• How to complete this task
The response must consist of all the entries, duplicated without alteration.

Start of Extracted records

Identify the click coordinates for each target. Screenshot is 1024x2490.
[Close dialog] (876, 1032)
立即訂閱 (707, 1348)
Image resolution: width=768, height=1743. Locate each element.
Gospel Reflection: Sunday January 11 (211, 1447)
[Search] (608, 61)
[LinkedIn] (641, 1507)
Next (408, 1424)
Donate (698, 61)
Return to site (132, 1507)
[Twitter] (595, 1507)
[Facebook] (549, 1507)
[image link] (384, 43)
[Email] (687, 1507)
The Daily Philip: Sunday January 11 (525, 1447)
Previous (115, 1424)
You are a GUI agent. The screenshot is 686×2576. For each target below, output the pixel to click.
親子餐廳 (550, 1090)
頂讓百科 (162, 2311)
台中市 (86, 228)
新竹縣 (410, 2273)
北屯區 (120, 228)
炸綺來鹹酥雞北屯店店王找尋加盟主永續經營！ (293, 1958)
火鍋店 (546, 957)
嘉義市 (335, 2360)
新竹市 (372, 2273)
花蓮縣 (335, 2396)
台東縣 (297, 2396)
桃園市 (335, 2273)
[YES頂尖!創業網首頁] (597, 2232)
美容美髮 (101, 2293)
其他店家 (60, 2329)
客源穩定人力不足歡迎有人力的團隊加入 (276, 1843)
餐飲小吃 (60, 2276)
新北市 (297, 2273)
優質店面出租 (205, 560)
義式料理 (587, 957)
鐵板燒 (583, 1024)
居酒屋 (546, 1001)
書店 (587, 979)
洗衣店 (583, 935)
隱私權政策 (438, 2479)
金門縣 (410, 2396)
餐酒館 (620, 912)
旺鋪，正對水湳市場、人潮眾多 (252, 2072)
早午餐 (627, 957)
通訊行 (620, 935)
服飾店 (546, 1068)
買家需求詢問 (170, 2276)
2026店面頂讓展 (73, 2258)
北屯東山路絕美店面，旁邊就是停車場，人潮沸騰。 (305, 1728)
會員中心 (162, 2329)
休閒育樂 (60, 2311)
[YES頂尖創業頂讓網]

End of Extracted records

• Answer to the exercise
Identify the click coordinates for each target. Screenshot is 1024x2490.
[Close dialog] (876, 1032)
立即訂閱 (707, 1348)
Image resolution: width=768, height=1743. Locate each element.
Gospel Reflection: Sunday January 11 (211, 1447)
[Search] (608, 61)
[LinkedIn] (641, 1507)
Next (408, 1424)
Donate (698, 61)
Return to site (132, 1507)
[Twitter] (595, 1507)
[Facebook] (549, 1507)
[image link] (384, 43)
[Email] (687, 1507)
The Daily Philip: Sunday January 11 (525, 1447)
Previous (115, 1424)
You are a GUI agent. The screenshot is 686×2576. For each target below, output the pixel to click.
親子餐廳 (550, 1090)
頂讓百科 (162, 2311)
台中市 (86, 228)
新竹縣 (410, 2273)
北屯區 (120, 228)
炸綺來鹹酥雞北屯店店王找尋加盟主永續經營！ (293, 1958)
火鍋店 (546, 957)
嘉義市 (335, 2360)
新竹市 (372, 2273)
花蓮縣 (335, 2396)
台東縣 (297, 2396)
桃園市 (335, 2273)
[YES頂尖!創業網首頁] (597, 2232)
美容美髮 (101, 2293)
其他店家 (60, 2329)
客源穩定人力不足歡迎有人力的團隊加入 (276, 1843)
餐飲小吃 (60, 2276)
新北市 (297, 2273)
優質店面出租 (205, 560)
義式料理 (587, 957)
鐵板燒 (583, 1024)
居酒屋 (546, 1001)
書店 (587, 979)
洗衣店 (583, 935)
隱私權政策 (438, 2479)
金門縣 (410, 2396)
餐酒館 (620, 912)
旺鋪，正對水湳市場、人潮眾多 (252, 2072)
早午餐 (627, 957)
通訊行 (620, 935)
服飾店 (546, 1068)
買家需求詢問 (170, 2276)
2026店面頂讓展 (73, 2258)
北屯東山路絕美店面，旁邊就是停車場，人潮沸騰。 (305, 1728)
會員中心 (162, 2329)
休閒育樂 (60, 2311)
[YES頂尖創業頂讓網]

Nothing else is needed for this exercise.